Required work:
Return verbatim the stretch of the data from the line that contains "This screenshot has height=768, width=1376." through the end of the data, leaving out the pictures.

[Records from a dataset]
"""
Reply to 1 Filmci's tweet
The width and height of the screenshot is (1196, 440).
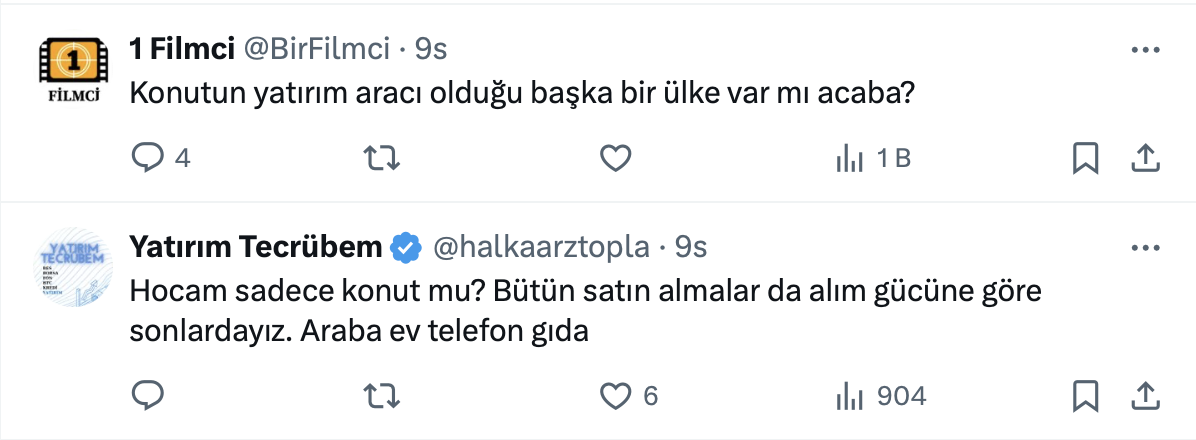tap(148, 158)
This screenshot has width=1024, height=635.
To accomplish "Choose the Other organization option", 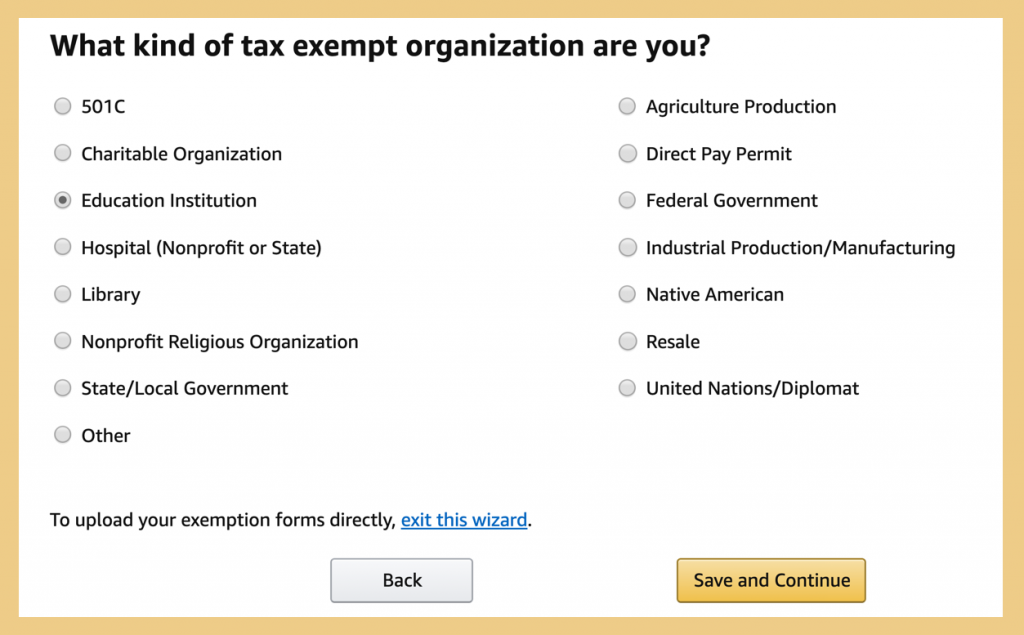I will (x=63, y=436).
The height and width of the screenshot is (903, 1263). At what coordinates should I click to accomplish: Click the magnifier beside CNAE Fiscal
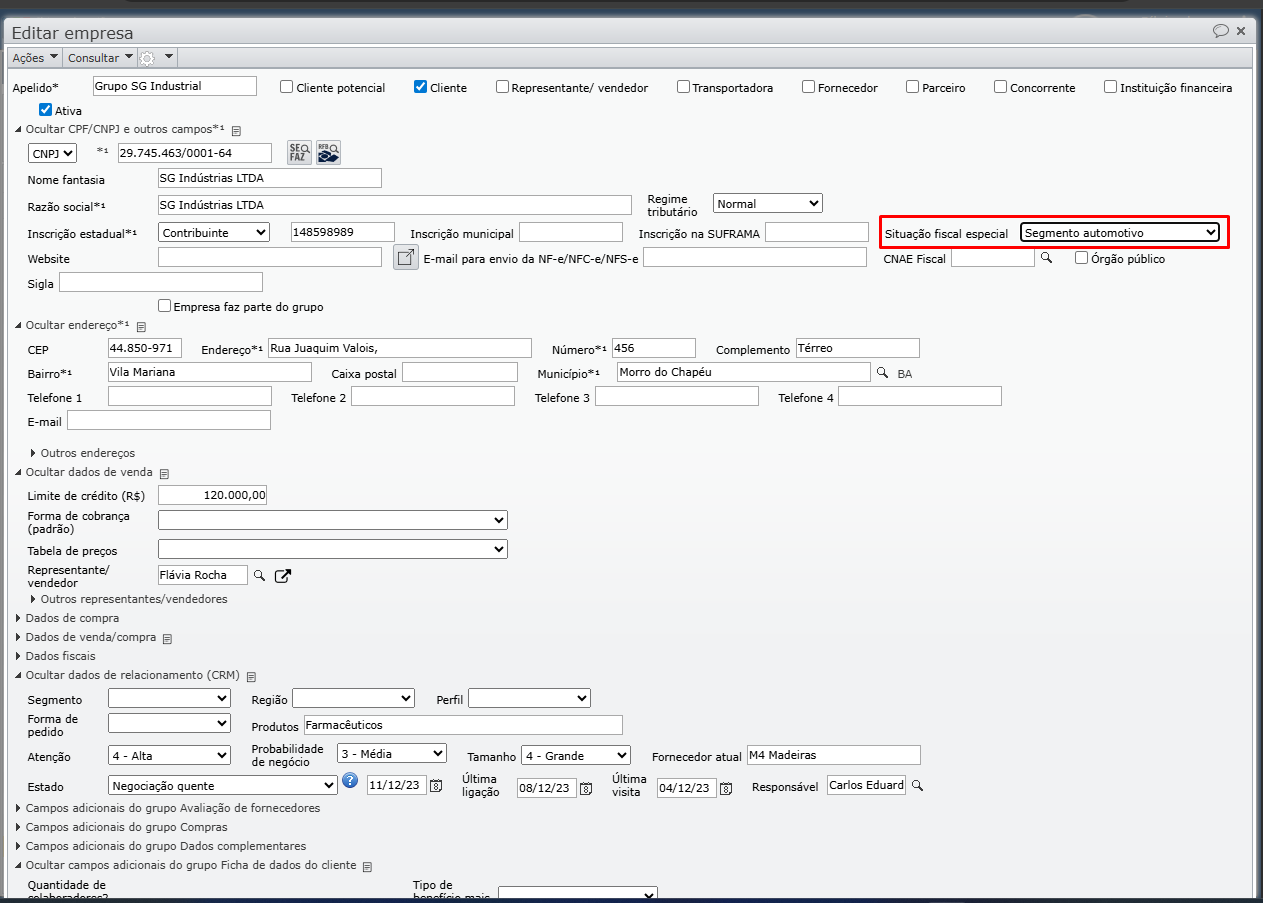[1047, 258]
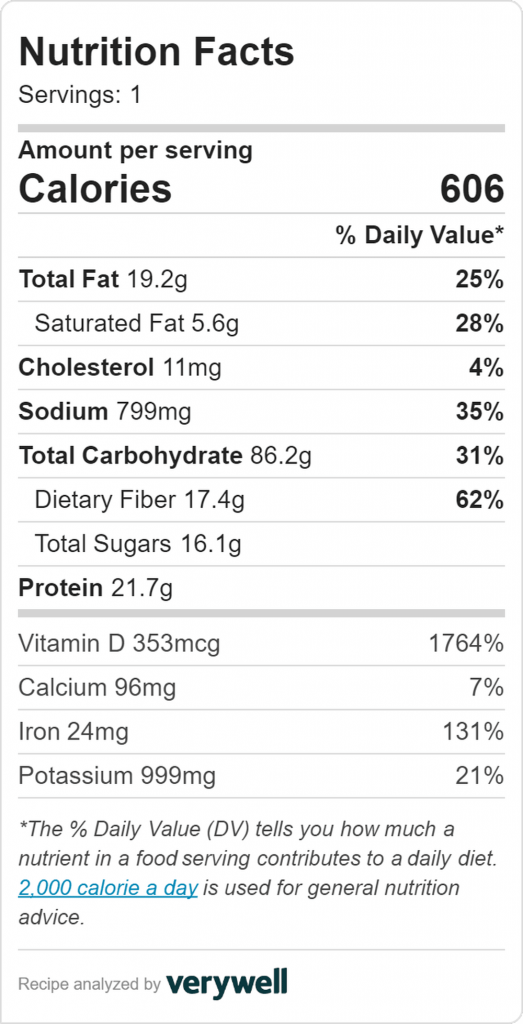Click the Total Sugars 16.1g row
This screenshot has height=1024, width=523.
tap(261, 543)
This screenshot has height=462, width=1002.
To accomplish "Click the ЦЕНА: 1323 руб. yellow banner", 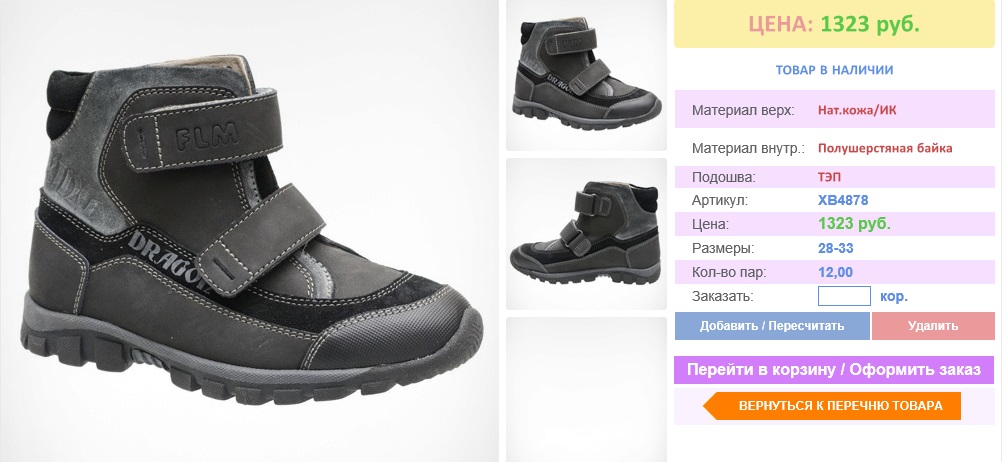I will [834, 24].
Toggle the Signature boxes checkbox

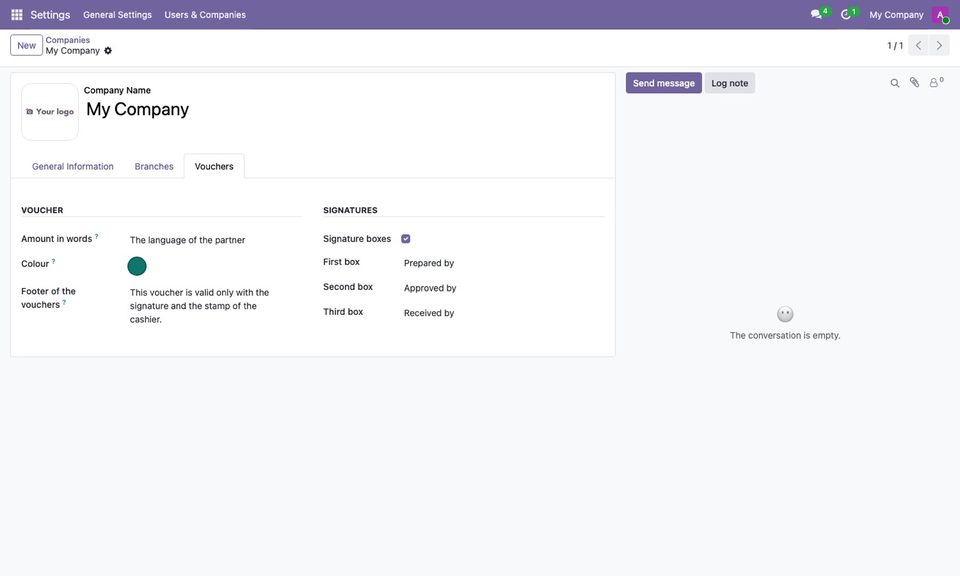(405, 239)
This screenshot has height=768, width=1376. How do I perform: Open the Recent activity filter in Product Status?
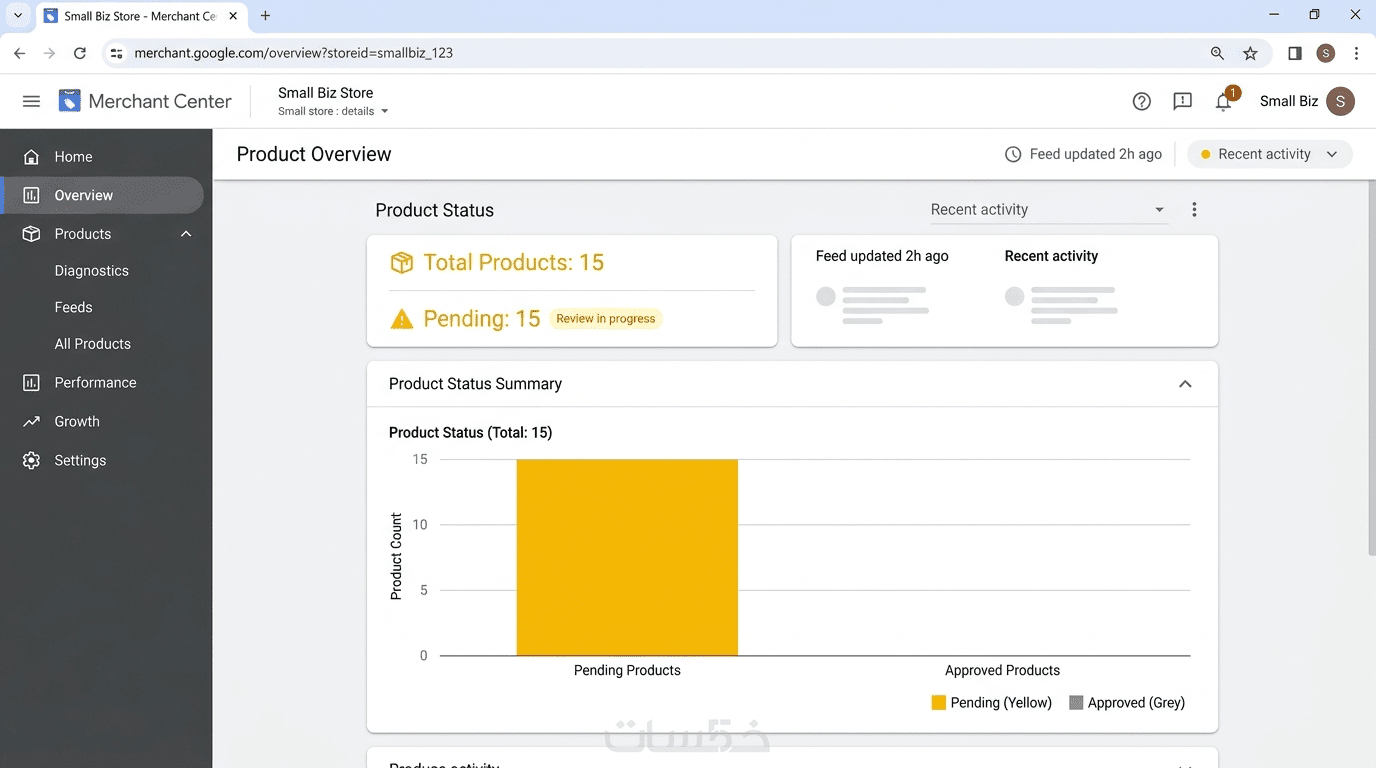[x=1047, y=210]
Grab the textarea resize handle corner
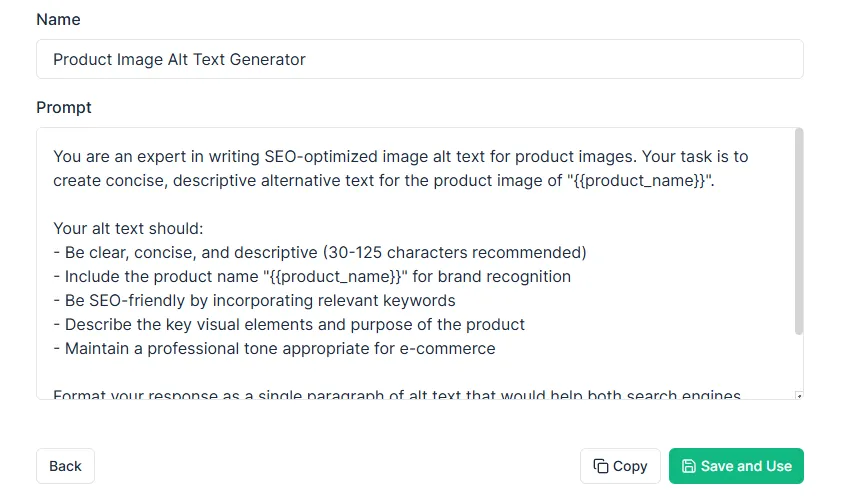Viewport: 855px width, 501px height. pos(798,395)
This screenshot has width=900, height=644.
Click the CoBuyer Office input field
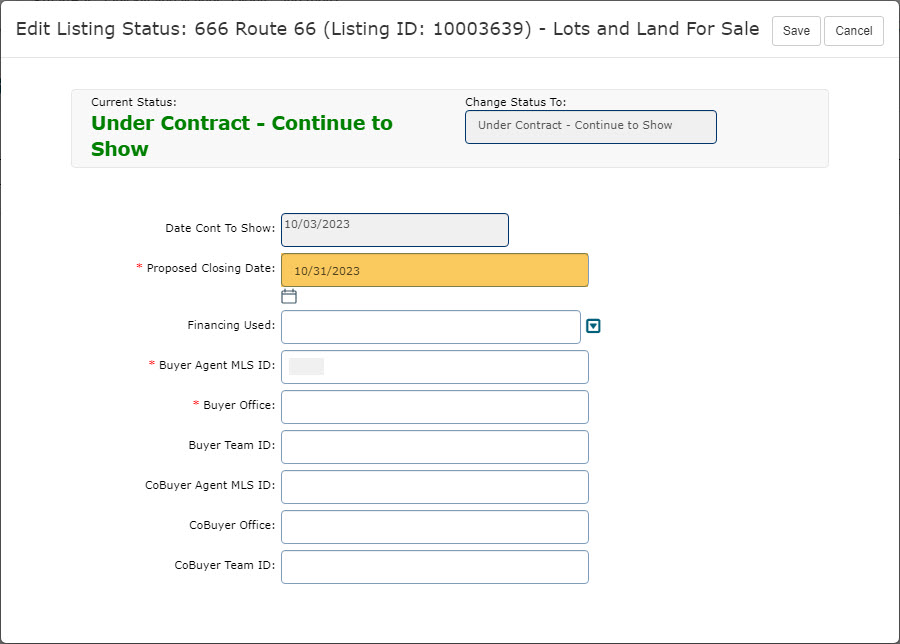434,527
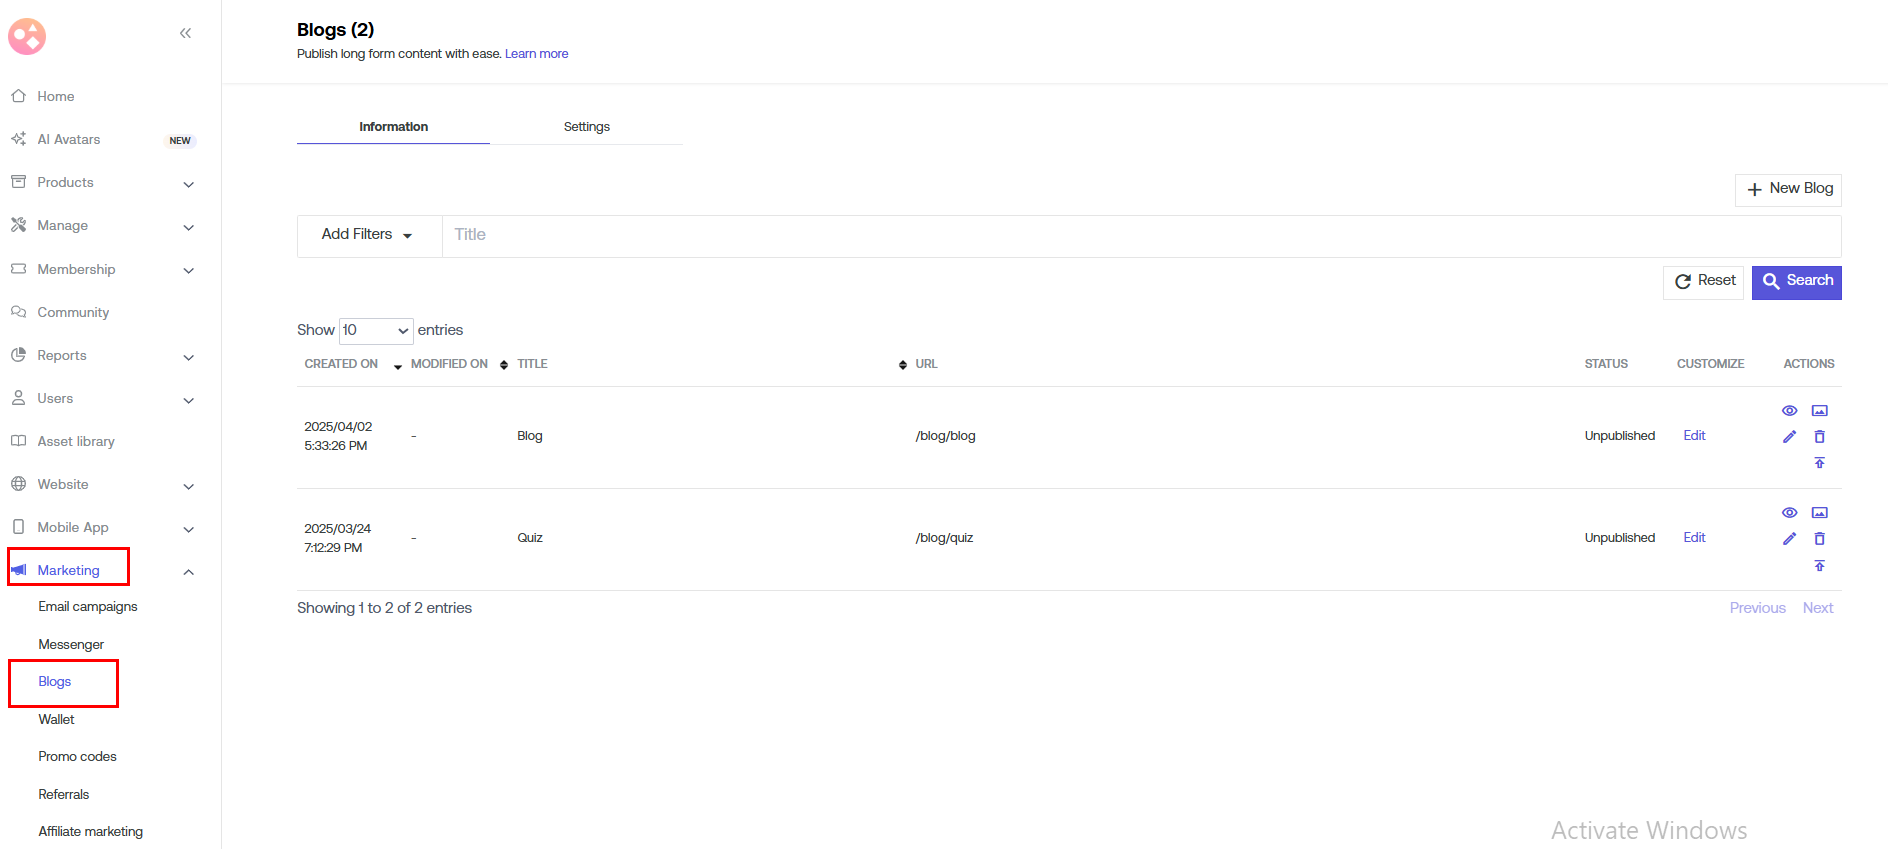Image resolution: width=1888 pixels, height=849 pixels.
Task: Collapse the sidebar with double-chevron icon
Action: 185,33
"""
Answer for the task:
This screenshot has height=768, width=1376. How do I perform: Open the Recent activity filter in Product Status?
[x=1047, y=210]
Grab the textarea resize handle corner
Viewport: 855px width, 501px height. pos(798,395)
This screenshot has width=900, height=644.
Click the CoBuyer Office input field
434,527
Image resolution: width=1888 pixels, height=849 pixels.
Task: Collapse the sidebar with double-chevron icon
Action: 185,33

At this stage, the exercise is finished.